[Exercise prompt]:
Find the count of lines in the material below that include the word "Perfection". State nothing but that number.

[Working data]:
====
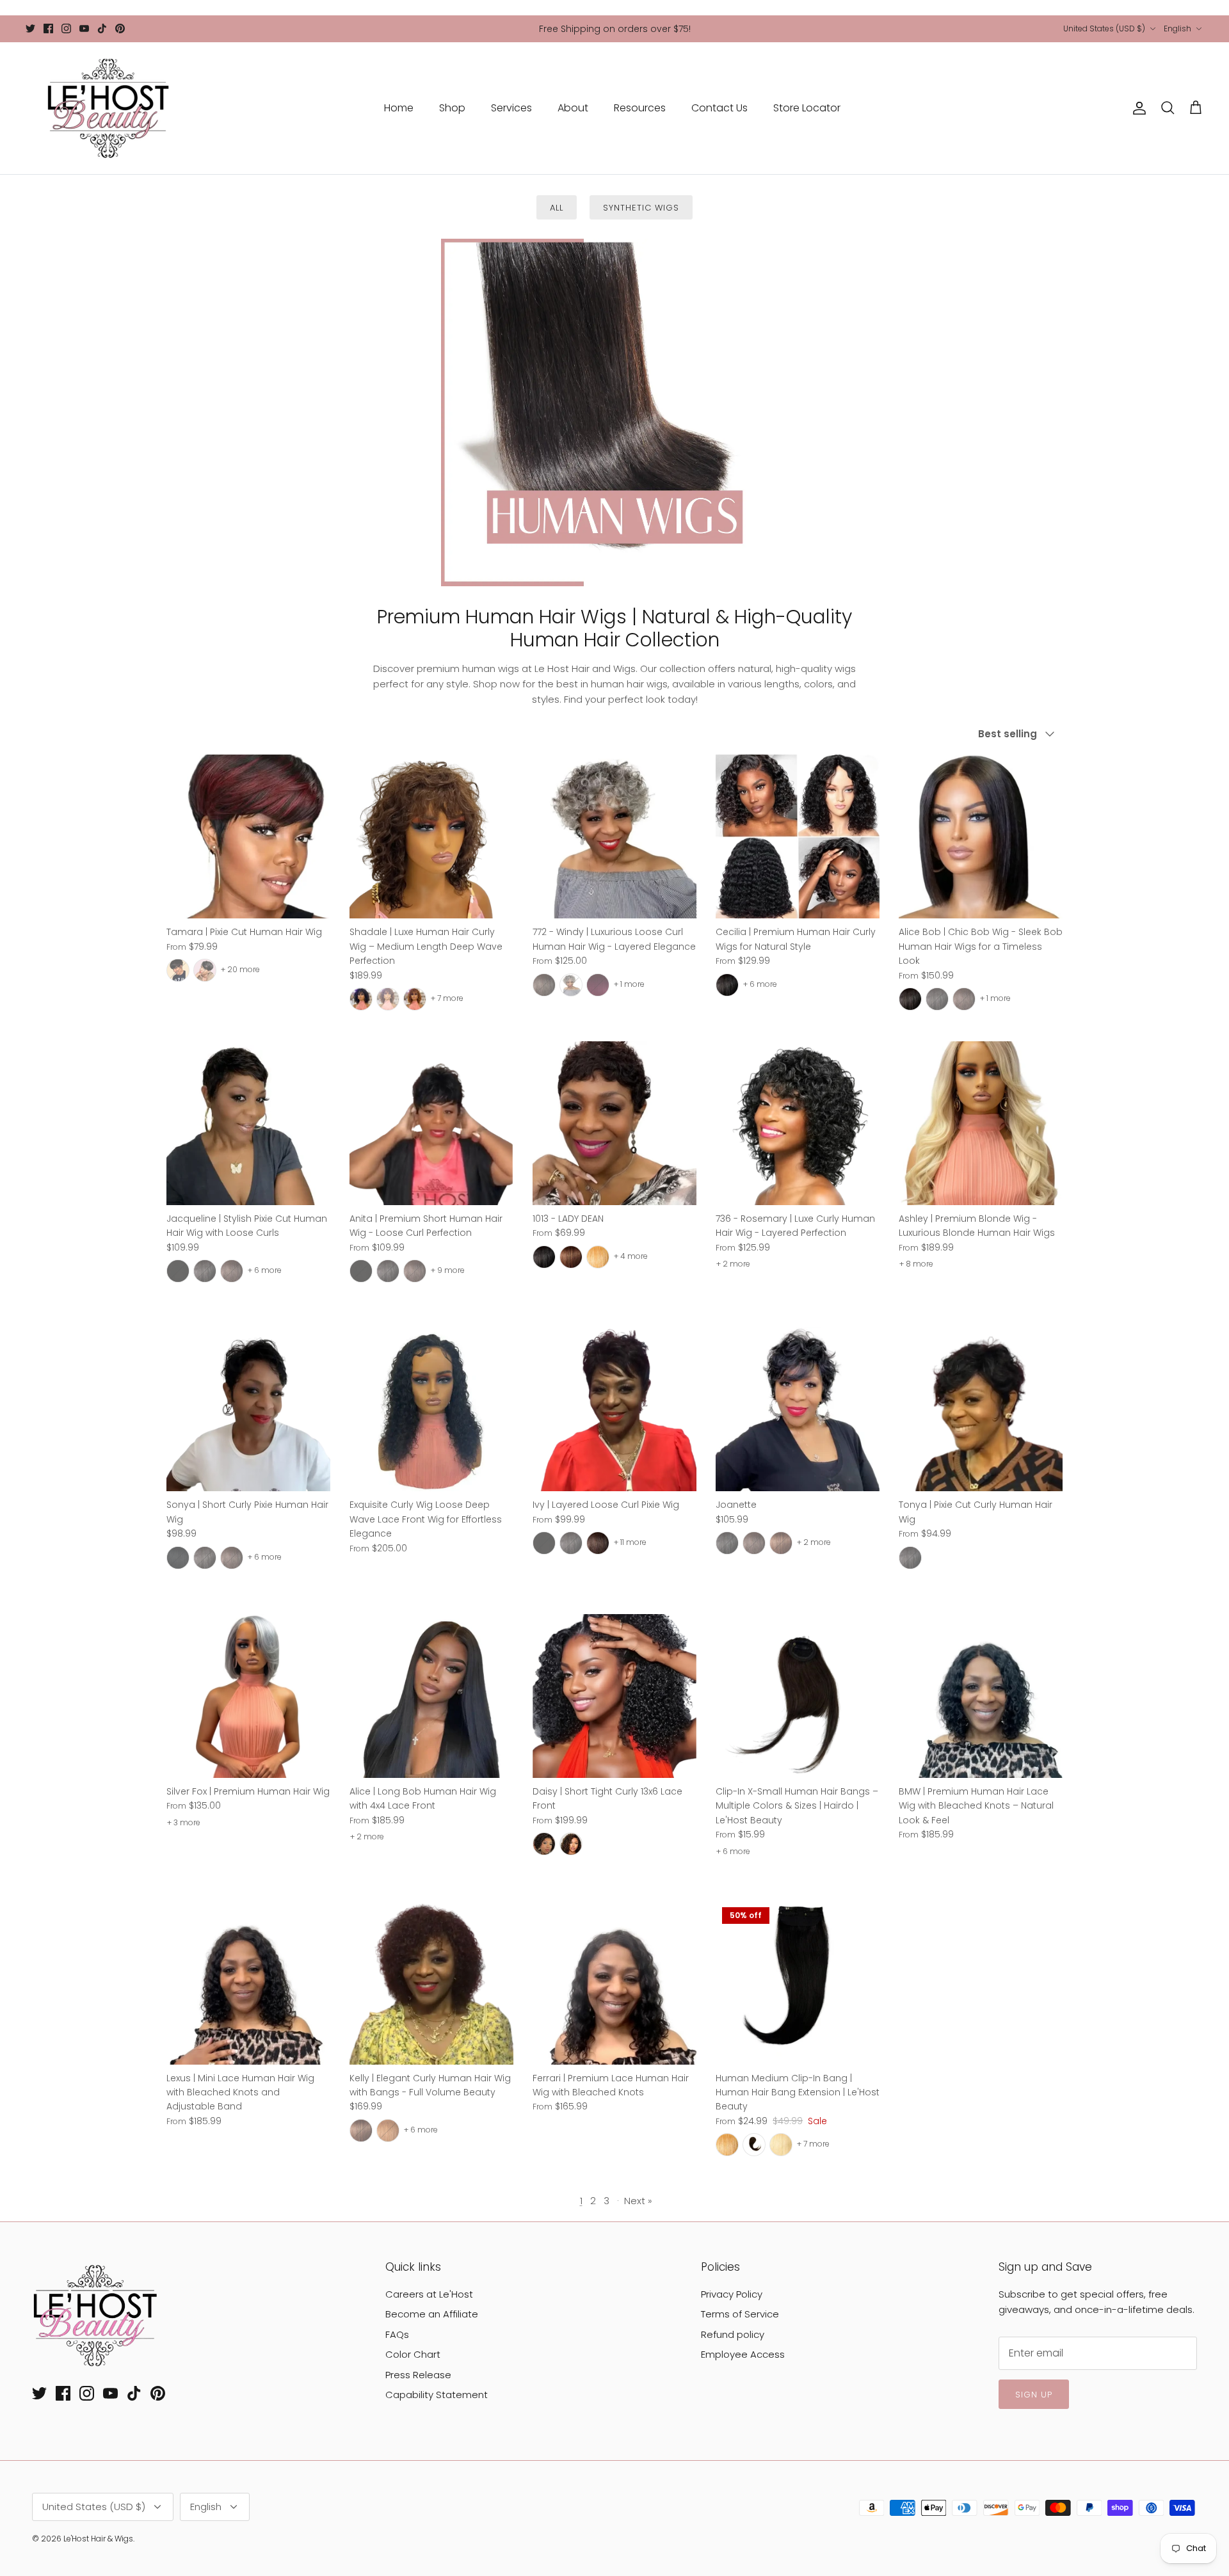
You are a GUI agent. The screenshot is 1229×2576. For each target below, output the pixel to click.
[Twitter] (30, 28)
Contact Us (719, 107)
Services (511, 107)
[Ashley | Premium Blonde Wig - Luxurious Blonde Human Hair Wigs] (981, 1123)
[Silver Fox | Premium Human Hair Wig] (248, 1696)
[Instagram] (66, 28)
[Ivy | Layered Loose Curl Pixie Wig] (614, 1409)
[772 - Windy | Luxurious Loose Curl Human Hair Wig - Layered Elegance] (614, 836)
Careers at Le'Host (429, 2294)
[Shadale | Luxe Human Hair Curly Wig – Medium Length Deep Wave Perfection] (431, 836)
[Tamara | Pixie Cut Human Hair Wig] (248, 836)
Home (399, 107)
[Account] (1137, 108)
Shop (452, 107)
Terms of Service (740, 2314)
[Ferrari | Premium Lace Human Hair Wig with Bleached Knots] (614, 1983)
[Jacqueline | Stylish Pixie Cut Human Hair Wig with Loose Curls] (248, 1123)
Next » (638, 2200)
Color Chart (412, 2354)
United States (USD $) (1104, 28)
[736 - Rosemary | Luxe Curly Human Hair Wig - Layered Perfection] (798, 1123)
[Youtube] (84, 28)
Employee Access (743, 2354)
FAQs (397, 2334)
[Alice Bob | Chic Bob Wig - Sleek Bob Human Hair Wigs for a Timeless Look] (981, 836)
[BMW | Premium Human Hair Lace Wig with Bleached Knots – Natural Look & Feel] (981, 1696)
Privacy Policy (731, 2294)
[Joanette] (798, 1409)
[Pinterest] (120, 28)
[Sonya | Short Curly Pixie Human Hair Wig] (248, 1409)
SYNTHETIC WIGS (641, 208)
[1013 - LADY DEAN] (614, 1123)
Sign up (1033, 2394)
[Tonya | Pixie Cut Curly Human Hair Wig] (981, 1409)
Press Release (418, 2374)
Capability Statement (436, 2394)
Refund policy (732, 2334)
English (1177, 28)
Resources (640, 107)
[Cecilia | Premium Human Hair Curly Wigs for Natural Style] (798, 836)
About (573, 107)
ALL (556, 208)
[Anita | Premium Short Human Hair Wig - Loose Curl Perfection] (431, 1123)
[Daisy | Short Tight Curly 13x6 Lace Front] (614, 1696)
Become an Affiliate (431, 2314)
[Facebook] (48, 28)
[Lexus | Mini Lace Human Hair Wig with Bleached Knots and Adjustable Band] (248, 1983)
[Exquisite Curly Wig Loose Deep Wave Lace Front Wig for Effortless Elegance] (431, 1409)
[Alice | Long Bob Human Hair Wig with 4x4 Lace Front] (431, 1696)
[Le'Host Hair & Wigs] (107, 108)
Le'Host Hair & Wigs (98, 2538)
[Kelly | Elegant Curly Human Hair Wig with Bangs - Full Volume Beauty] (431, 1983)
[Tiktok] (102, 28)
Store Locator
====
[Reply]:
3